Da Forza Italia e Fratelli d’Italia solo silenzio sull’autonomia differenziata

Fa riflettere anche un altro aspetto: il silenzio di Forza Italia e Fratelli d’Italia (da ora in poi “Fratelli d’Italia meno Veneto, Emilia e Lombardia”), condannate a perdere voti, che verranno drenati dalla Lega, soprattutto nelle aree più profonde del Settentrione: ovviamente ci si aspetta una “posta alta” dietro l’ok congiunto in Consiglio dei Ministri (tipo il presidenzialismo o quelle robe lì).

In ogni caso, se la Lega ha segnato il gol della vita (o meglio, sta per segnare, perché chi detiene le redini del Paese è comunque il Presidente Mattarella, che terrà conto delle ripercussioni geopolitiche del provvedimento spacca-Italia) lo si deve al PD (e alle sue vecchie emanazioni), che ora intende guidare la rivolta degli smemorati.

In ogni caso, se da un lato è importante ricordare la genesi dell’autonomia differenziata, dall’altro il Sud non disdegnerà che le barricate provengano anche da Politici folgorati sulla via di Damasco.

L’auspicio è che tutte le forze politiche (e, nel loro interesse, anche Forza Italia e Fratelli d’Italia) attacchino quanto prima la spina alla Commissione parlamentare per l’attuazione del federalismo fiscale, così da spostare il dibattito dai giornali verso l’unico luogo istituzionale chiamato ad esprimersi sul tema.

Ipotesi P2: le mani di

In conclusione, l’idea è che si stia continuando a portare avanti il Piano di Rinascita Democratica disegnato da Licio Gelli, i cui punti essenziali continuano ad essere approvati, Governo dopo Governo.
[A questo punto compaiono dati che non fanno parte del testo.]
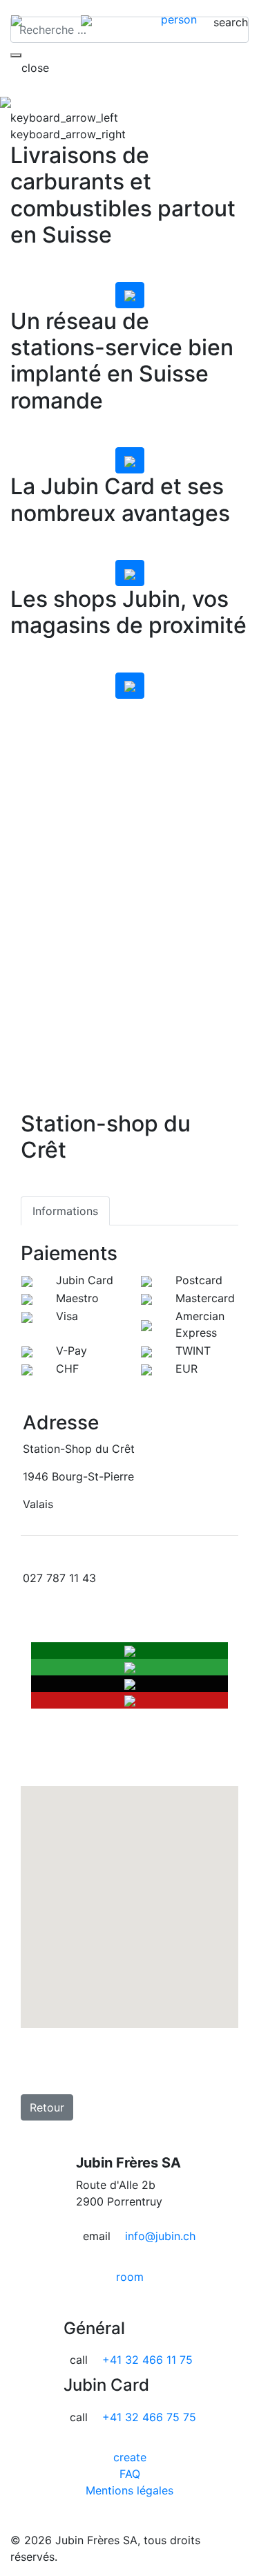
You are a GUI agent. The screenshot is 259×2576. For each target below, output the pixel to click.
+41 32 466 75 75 (149, 2417)
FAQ (129, 2474)
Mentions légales (129, 2490)
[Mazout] (129, 295)
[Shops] (129, 686)
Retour (47, 2107)
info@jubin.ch (160, 2236)
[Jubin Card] (129, 573)
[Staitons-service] (129, 460)
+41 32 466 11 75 (147, 2360)
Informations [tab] (65, 1211)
E il macro-regionalismo/secessione è proprio uno dei pilastri essenziali del Gelli-pensiero. Sul tema se n’è occupato proprio il Senatore Roberto Scarpinato (M5S) che, in veste di PM, negli anni ‘90 lavorò all’inchiesta denominata “sistemi criminali”, indagando sul tentativo di spaccare in 2 l’Italia: in cabina di regia ci sarebbero stati (secondo le indagini, poi archiviate) proprio l’ideologo della Lega, Gianfranco Miglio, Licio Gelli, un colonnello gobbuto della DC, una grande potenza straniera nostra alleata e alcune realtà legate alla rete Stay-behind (come Gladio).

L’obiettivo era di creare una mega Zona Economica Speciale, un’area offshore non più illegale e attrattrice di capitali stranieri ma co-gestita dalle mafie. Ma di questo, ne parleremo in un prossimo articolo.